**TASK**
Answer these questions about the forum post on reading large Excel files:
1. Which two libraries does the poster use to read the files?
2. How many rows and columns does the medium-sized file have?
3. In the traceback, which script file and line number of the poster's code does the error come from?

**SUPPLIED TEXT**
◇ ◇ ◇ ◇ ◇ ◇ ◇
I use openpyxl
and numpy
to read large excel files. The code looks like
W = load_workbook(fname, read_only = True)
p = W.worksheets[0]
a=[]
m = p.max_row
n = p.max_column
for row in p.iter_rows():
for k in row:
a.append(k.value)
# convert list a to matrix (for example 5*6)
aa= np.resize(a, [m, n])
for medium sized files (4MB excel file with 16000 rows and 50 columns) they work fine. However for large files (21B with 100000 rows and 50 columns), numpy
fails with memory error. There is memory available on the system.
1- How can I find how much memory it took while resizing to matrix?
2- How can I increase the memory (something like heap size in java)?
Traceback (most recent call last):
File "exread.py", line 26, in <module>
aa= np.resize(a, [m, n])
File "C:\Users\m.naderan\AppData\Local\Programs\Python\Python36\lib\site-packa
ges\numpy\core\fromnumeric.py", line 1121, in resize
a = ravel(a)
◇ ◇ ◇ ◇ ◇ ◇ ◇
**MATERIAL**
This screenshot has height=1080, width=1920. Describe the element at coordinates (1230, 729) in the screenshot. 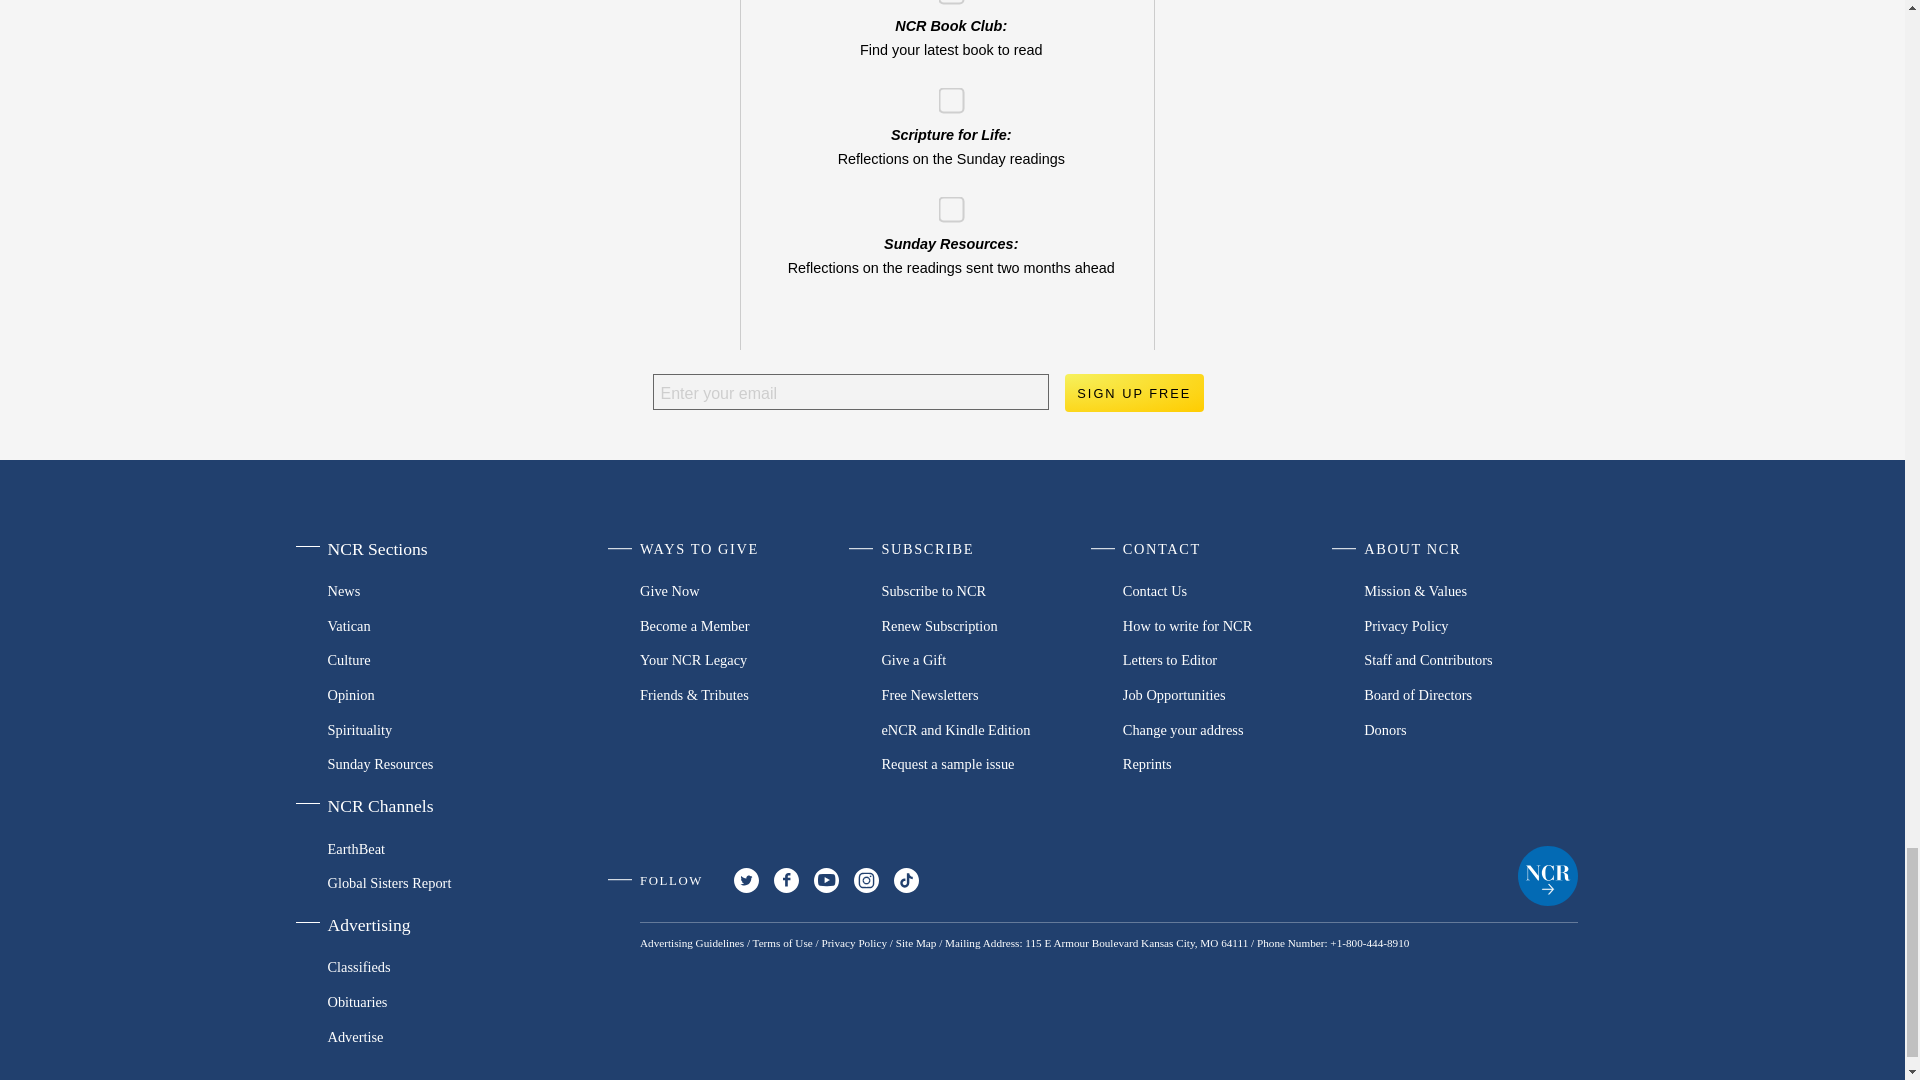

I see `Change your address` at that location.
◇ ◇ ◇ ◇ ◇ ◇ ◇
**RESPONSE TO THE TASK**
1. openpyxl and numpy
2. 16000 rows and 50 columns
3. exread.py, line 26